### Enunciado de la tarea
Localice en las filas siguientes cada una que contenga la palabra "Explore" y cópiela íntegra.
*** Datos proporcionados
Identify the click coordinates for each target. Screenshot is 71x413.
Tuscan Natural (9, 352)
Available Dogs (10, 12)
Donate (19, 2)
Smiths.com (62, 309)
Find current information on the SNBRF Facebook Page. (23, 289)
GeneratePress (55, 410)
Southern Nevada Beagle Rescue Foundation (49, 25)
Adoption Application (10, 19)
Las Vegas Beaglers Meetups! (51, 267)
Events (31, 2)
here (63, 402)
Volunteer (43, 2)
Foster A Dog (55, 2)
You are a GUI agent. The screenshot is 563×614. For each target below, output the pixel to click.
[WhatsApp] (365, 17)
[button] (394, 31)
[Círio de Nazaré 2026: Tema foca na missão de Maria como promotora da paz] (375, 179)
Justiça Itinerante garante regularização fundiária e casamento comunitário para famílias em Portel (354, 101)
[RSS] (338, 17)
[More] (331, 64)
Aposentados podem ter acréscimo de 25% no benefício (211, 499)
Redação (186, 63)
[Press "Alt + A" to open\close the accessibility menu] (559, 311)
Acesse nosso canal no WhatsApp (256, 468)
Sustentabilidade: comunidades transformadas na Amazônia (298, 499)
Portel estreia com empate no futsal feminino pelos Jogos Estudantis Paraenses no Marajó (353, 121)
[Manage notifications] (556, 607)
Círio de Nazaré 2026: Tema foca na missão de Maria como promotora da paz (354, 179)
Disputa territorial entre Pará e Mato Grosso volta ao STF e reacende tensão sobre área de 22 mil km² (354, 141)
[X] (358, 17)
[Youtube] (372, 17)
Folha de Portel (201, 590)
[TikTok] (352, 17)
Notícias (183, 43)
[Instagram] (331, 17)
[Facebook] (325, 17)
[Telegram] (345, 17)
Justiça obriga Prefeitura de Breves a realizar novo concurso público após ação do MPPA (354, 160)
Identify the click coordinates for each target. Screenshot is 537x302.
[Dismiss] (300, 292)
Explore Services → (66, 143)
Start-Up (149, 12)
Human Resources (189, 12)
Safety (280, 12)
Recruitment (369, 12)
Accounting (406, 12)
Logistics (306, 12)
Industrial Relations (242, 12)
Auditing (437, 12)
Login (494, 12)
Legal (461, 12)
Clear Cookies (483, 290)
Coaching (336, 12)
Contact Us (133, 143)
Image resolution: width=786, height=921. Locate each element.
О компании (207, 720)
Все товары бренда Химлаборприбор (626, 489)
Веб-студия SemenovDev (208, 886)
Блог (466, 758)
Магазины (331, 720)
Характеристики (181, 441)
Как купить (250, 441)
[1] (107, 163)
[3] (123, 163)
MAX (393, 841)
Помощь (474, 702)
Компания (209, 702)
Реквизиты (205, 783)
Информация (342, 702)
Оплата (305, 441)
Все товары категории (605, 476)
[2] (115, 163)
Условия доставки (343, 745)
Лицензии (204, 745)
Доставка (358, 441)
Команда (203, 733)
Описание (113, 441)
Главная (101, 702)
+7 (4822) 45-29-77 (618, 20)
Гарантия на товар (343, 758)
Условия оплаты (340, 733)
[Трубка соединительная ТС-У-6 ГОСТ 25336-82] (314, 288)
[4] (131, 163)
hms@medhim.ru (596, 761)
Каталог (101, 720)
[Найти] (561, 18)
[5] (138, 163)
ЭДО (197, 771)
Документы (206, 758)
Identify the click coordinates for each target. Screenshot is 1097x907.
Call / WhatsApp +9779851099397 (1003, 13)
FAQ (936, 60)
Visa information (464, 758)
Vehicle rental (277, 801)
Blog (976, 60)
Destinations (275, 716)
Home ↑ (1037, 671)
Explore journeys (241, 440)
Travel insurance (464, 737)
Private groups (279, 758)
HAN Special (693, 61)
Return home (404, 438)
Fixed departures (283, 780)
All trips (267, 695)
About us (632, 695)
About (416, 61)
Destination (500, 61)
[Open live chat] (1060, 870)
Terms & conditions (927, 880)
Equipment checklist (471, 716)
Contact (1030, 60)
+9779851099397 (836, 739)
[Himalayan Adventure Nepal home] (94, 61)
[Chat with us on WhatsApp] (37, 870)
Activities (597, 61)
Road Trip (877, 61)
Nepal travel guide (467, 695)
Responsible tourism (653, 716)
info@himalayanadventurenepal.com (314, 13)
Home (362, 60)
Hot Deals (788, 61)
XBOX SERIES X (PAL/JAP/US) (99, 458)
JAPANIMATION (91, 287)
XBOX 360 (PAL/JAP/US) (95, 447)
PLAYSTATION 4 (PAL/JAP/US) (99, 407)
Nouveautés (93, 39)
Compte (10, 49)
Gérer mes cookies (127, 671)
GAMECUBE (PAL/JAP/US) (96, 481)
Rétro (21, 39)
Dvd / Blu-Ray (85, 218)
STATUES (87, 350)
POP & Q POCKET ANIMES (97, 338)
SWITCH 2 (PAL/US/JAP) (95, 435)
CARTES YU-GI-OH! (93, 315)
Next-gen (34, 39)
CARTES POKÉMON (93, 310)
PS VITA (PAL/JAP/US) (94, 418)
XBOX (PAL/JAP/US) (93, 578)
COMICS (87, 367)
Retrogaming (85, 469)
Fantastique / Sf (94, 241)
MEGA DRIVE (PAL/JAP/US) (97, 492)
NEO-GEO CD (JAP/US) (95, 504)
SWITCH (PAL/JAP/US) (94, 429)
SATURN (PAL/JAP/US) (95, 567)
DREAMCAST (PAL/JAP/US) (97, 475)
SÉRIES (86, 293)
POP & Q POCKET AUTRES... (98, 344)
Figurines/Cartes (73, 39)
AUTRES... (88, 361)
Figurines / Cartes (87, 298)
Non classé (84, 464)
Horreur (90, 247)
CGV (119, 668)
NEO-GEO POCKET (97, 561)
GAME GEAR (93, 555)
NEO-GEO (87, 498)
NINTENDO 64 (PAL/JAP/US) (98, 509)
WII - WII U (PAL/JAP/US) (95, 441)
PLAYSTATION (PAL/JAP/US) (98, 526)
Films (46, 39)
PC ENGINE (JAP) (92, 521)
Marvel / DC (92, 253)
******
### Respuesta
Explore Services → (66, 143)
Explore journeys (241, 440)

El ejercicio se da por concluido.